Passage provided:
********
The second area of controversy concerns those of the Reformed persuasion like ourselves. They disagree with the concept of saving grace because they believe and assert it involves also universal atonement. They say: How can we teach common grace and observe at the same time limited atonement? However, amongst Reformed writers themselves it is only fair to say that some ground God's giving of common grace in the sheer sovereignty of God irrespective of the atonement, whereas others base God's distribution of common favours in the atonement. I think it quite likely that in discussion we will divide up among ourselves quite clearly upon that point. It would be a good point to raise up in discussion. William Cunningham who represents Free Church thinking is of this opinion. Let me quote him: "Many blessings flow to mankind at large from the death of Christ." So he grounds these common mercies of life in the atonement. Why does God send rain, food, families, comforts, clothing, civil government, arts, sciences, culture, society, civilization, education? Why does God send these? In the view of Cunningham it is in view of the Cross. It's only fair to say that Reformed writers themselves have divided over that point. You see, that is not true at all. You cannot prove in Scripture that there is any correlation between the Cross and these common favours. It would be interesting to see what views men have in the group here when discussion time comes. We must observe at any rate, whenever we think of these controversies, we must observe that where special grace declines, common grace declines with it. And that special grace increases - as in revival, reformation; common grace comes back with it. So special grace and common grace, they ebb and flow, not in direct and immediate correlation, but in sympathy and in tandem one with another.
********
Complete the following:
a – Answer these from the passage on common grace:
(i) Which writer representing Free Church thinking does the speaker quote?
(ii) According to that writer, in view of what does God send common mercies such as rain, food and civil government?
(iii) What happens to common grace when special grace declines?
b – Extend the passage on common grace with the next part of the talk, picking up after its final sentence.

Dataset content:
********
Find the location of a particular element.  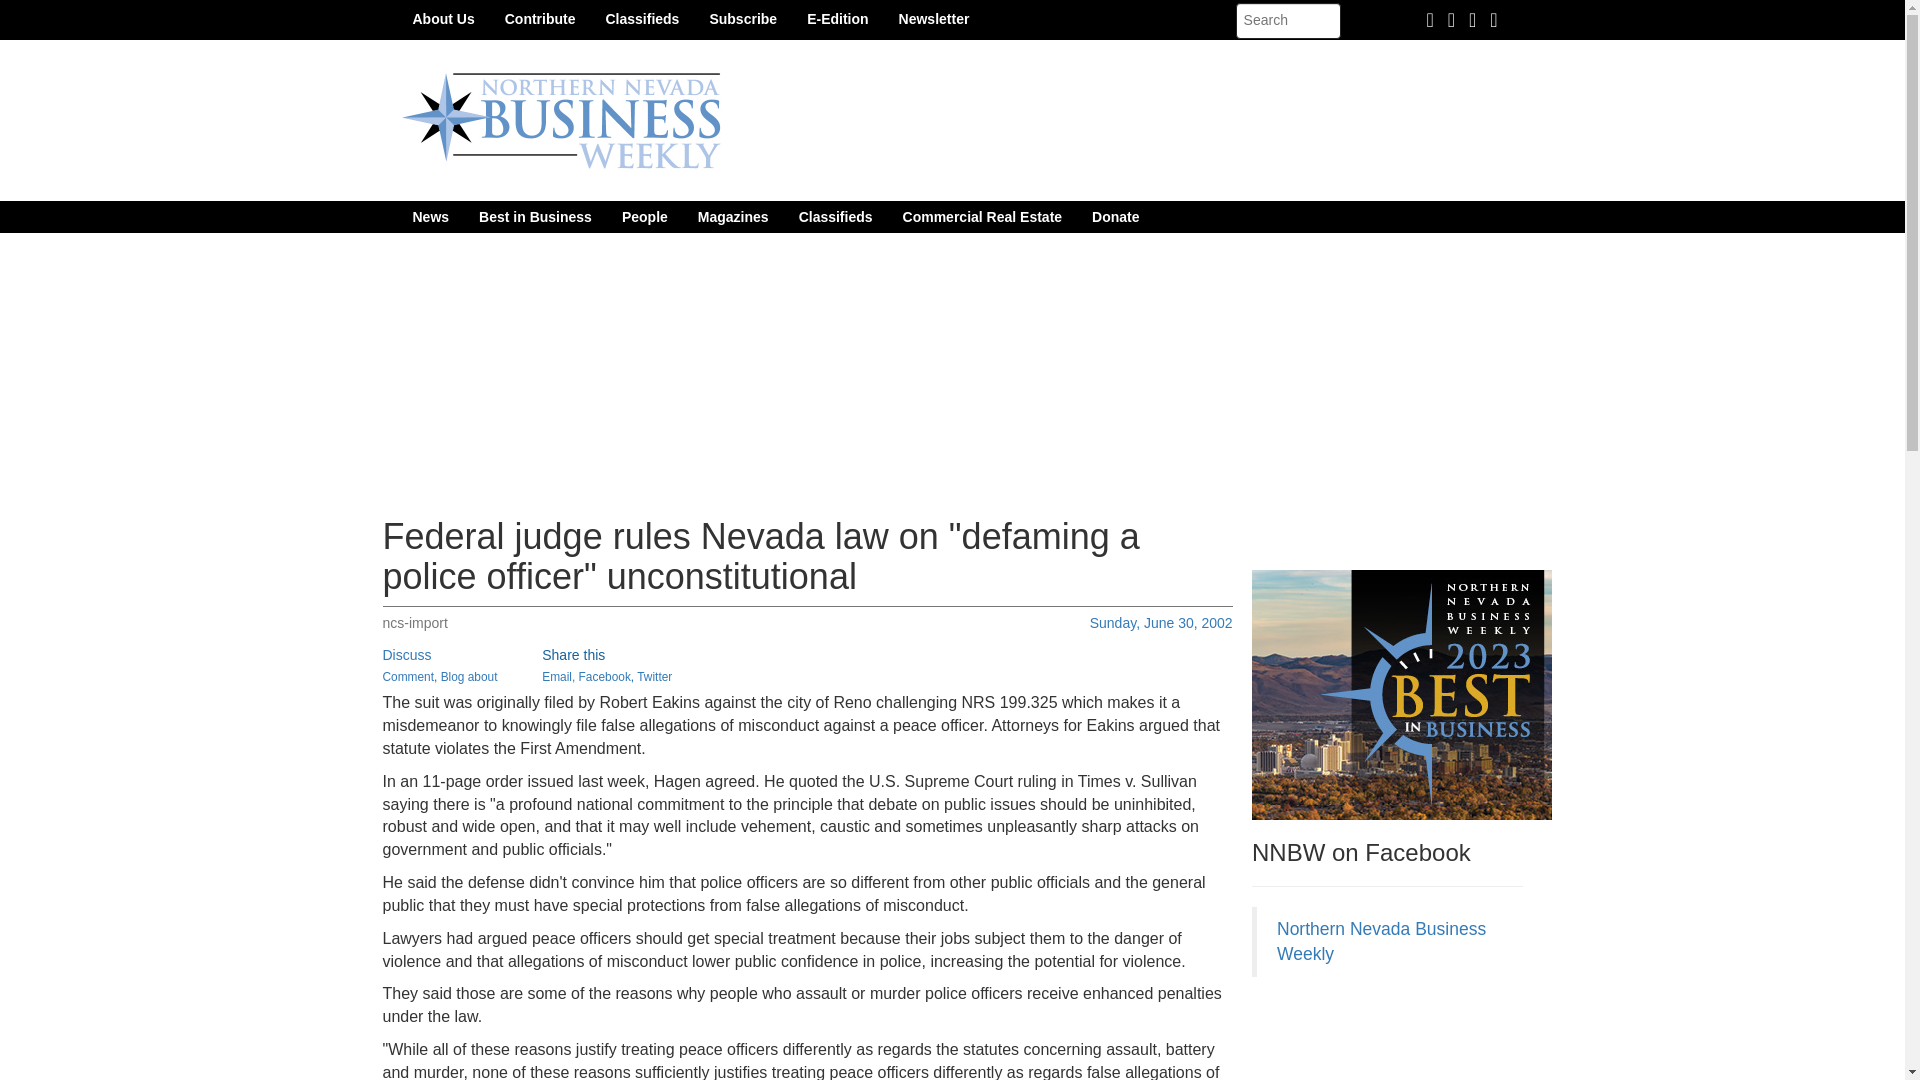

Classifieds is located at coordinates (641, 18).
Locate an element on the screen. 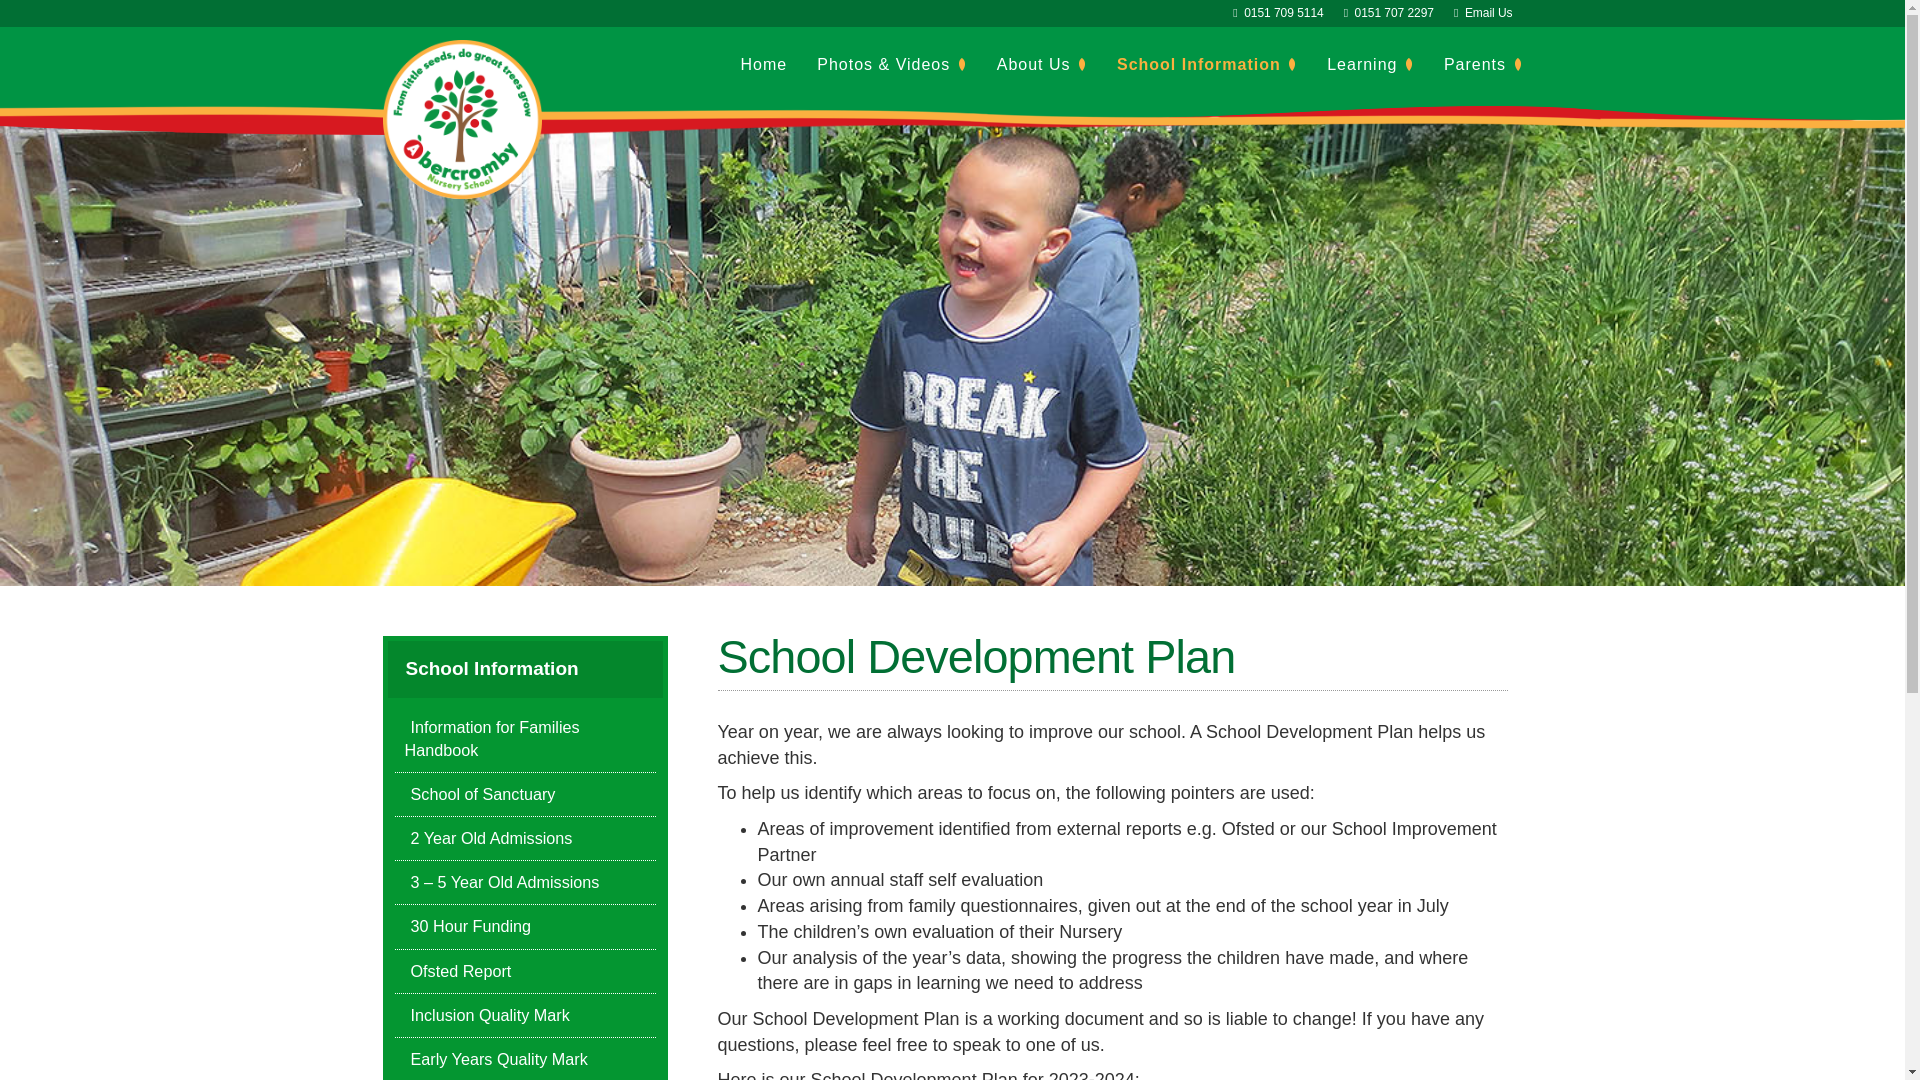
********
Responses in order:
a –
(i) William Cunningham.
(ii) In view of the Cross; he grounds these common mercies in the atonement.
(iii) Common grace declines with it.

b –
The third controversy is a recent one, and you will be familiar with the name of Herman Hoeksema of the Protestant Reformed Church. Herman Hoeksema is of the Dutch-American school of thought and his connections were originally with the Christian Reformed Church. In 1924 he broke with them and a new church was formed under his leadership called the Protestant Reformed Church. It is still alive and well and influential and, interesting enough, coming to this country with its influence too.

The Christian Reformed Church in 1924 was a great American denomination. It was so influenced by the great writer Abraham Kuyper, who was an outstanding theologian handling the subject of common grace, But in that year, 1924, the CRC added three points of practical theology as a sort of rider or corollary to its confessional documents. I have them here but I'll summarise them:

1) They taught that God manifests a certain grace in the preaching of the Gospel, not only to the elect unto eternal life but to all that hear the preaching of the Gospel, without distinction.

2) That there is a special operation of grace of an ethical nature, by the Holy Spirit, by which all men, apart from regeneration, are improved and reformed to such an extent that they do not break out in all manner of sin. (Obviously that has to do with the restraint, the curbing of sin that we saw in Calvin.)

3) That the natural man is able to do good in things civil, by virtue of an influence of God upon him which is not regenerative.

Those were the positions adopted by the CRC in America and added as practical points and riders and corollaries to their confessional position and forms of unity. However, Herman Hoeksema and those who followed him strenuously disagreed. This was what Hoeksema thought about doing this. He argued that common grace, as so defined, would be the death knell to the distinctive doctrines of the Reformed Faith. He believed it was catastrophic, moving away from Calvin and the old divines, and so he and his followers have been renowned, in that they have denied the existence of common grace - at least in the more important and more developed forms of it that we have mentioned earlier on. There are three books of Hoeksema's that I mention briefly in passing, for your information. In 1936 he wrote a book called The Protestant Reformed Churches in America in which he argues against those three positions that I have just read. In 1943 he wrote an Exposition of the Heidelberg Catechism. And in the fullest of his writings, The Reformed Dogmatics, he has very strenuously and fully argued against common grace. That is his magnum opus.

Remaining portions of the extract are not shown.